O município de Afogados da Ingazeira/PE, situado na Microrregião do Sertão do Pajeú, carrega consigo diversas memórias e histórias envolvendo as águas do rio Pajeú e os espaços de sociabilidades ao longo do seu percurso intermitente, que – conforme perpetuado na música de Luiz Gonzaga e Zé Dantas – “vai despejar no São Francisco”.

Aliás, tal menção já se fazia presente na Corografia Brazilica de Manuel Ayres de Casal: “O rio Pajeú, que sai da serra dos Cariris, e desagua no de S. Francisco [só é perene] enquanto duram as trovoadas”.

O pesquisador Manoel da Costa Honorato, em 1863, complementou a descrição: “Nasce no declive meridional da serra da Borborema, no lugar denominado Serra do Teixeira, onde separa a província de Pernambuco da Paraíba. Corre de leste a oeste até a freguesia de Serra Talhada […] e despeja no São Francisco, no lugar chamado Tucurubá, 21 léguas acima da cachoeira de Paulo Afonso.”

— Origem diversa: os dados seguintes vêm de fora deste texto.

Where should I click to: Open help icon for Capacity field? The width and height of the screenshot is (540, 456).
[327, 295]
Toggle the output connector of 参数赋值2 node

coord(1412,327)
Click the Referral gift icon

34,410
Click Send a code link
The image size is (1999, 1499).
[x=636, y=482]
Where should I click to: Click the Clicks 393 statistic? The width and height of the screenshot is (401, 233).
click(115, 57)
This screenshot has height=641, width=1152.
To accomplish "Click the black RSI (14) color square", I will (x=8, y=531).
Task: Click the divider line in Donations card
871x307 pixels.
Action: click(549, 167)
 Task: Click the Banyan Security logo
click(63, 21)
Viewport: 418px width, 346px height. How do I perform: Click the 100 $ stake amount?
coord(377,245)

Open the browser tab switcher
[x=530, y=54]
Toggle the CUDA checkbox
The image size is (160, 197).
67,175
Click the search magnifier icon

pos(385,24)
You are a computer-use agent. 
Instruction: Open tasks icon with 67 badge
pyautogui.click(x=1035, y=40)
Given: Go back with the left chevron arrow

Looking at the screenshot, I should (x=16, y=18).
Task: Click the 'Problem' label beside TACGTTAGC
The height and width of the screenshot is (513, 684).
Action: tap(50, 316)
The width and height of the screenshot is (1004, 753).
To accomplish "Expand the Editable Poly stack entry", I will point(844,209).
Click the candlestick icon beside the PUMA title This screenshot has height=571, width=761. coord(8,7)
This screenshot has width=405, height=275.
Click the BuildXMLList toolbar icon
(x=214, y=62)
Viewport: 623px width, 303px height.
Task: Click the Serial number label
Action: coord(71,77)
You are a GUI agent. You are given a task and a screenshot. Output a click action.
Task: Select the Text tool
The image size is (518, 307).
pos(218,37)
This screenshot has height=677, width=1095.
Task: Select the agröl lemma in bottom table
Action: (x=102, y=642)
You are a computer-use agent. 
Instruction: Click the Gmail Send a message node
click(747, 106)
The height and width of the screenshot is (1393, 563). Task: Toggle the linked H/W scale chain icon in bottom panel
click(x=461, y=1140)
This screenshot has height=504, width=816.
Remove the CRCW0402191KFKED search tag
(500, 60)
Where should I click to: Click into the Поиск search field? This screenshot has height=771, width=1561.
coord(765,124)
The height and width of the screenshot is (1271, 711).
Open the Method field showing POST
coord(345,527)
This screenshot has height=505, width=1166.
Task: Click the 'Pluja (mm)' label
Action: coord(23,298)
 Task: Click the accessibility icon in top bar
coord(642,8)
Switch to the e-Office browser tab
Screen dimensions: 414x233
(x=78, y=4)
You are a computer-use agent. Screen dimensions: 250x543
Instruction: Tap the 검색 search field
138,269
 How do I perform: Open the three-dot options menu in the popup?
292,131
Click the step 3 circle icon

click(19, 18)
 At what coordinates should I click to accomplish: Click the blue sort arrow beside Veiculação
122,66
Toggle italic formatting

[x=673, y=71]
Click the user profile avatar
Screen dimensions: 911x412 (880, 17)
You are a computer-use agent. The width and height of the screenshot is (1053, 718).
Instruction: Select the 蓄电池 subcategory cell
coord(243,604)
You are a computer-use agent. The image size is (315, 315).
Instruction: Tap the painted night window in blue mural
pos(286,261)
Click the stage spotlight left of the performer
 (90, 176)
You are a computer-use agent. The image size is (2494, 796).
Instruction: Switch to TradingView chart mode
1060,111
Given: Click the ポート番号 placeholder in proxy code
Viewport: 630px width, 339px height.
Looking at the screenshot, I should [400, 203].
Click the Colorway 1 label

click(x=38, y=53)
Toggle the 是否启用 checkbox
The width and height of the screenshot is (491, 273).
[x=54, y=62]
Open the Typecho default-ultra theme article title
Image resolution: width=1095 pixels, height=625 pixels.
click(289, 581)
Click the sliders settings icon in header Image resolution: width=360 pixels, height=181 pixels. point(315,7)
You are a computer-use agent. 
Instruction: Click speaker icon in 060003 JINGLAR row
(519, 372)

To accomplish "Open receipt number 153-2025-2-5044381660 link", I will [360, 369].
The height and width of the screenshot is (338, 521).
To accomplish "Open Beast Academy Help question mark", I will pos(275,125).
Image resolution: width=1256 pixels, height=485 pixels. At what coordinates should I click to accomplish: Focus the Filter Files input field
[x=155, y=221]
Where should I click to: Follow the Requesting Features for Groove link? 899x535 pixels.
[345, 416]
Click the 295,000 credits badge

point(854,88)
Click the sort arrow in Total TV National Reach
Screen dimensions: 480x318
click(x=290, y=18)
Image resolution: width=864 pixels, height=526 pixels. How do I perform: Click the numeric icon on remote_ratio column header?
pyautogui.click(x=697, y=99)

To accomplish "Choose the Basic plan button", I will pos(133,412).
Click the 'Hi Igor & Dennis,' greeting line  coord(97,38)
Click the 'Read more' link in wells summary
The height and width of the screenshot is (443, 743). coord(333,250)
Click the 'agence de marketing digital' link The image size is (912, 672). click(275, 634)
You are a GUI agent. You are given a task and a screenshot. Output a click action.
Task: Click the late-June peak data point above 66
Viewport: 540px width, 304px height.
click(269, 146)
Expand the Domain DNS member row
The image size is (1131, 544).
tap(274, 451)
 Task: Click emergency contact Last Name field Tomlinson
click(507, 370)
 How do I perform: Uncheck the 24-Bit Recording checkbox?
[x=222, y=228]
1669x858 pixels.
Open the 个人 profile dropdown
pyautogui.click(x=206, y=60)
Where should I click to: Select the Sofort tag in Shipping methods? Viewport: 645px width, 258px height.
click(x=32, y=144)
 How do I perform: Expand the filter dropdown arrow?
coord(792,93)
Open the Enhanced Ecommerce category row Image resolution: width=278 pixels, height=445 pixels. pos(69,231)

Motivado por um bate-papo com a afogadense dona Rosa César, que gentilmente compartilhou algumas fotos de acervos familiares retratando Afogados da Ingazeira/PE entre as décadas de 1960 e 1970, decidi percorrer lugares peculiares da cidade em dezembro/2016 e fotografá-los com uma câmera comum de celular. Meu foco foram as águas (e sua escassez) nas paisagens semiáridas.

Prainha do Pajeú. Acima, uma foto da década de 1960. Nas outras duas, o mesmo lugar seco e bastante poluído, no centro da cidade.

Praia do Pajeú em momentos distintos. (Fotos: Acervos familiares)

BARRAGEM DE BROTAS

Pedra fundamental da Barragem de Brotas na década de 1970, e em dezembro de 2016. (Foto: Acervo familiar)

Crianças se refrescam no açude de Brotas, enquanto jovens e adultos pescam de tarrafa. Segundo dona Rosa, a foto representa o atual local onde a “barragem sangra”. (Foto: Acervo familiar)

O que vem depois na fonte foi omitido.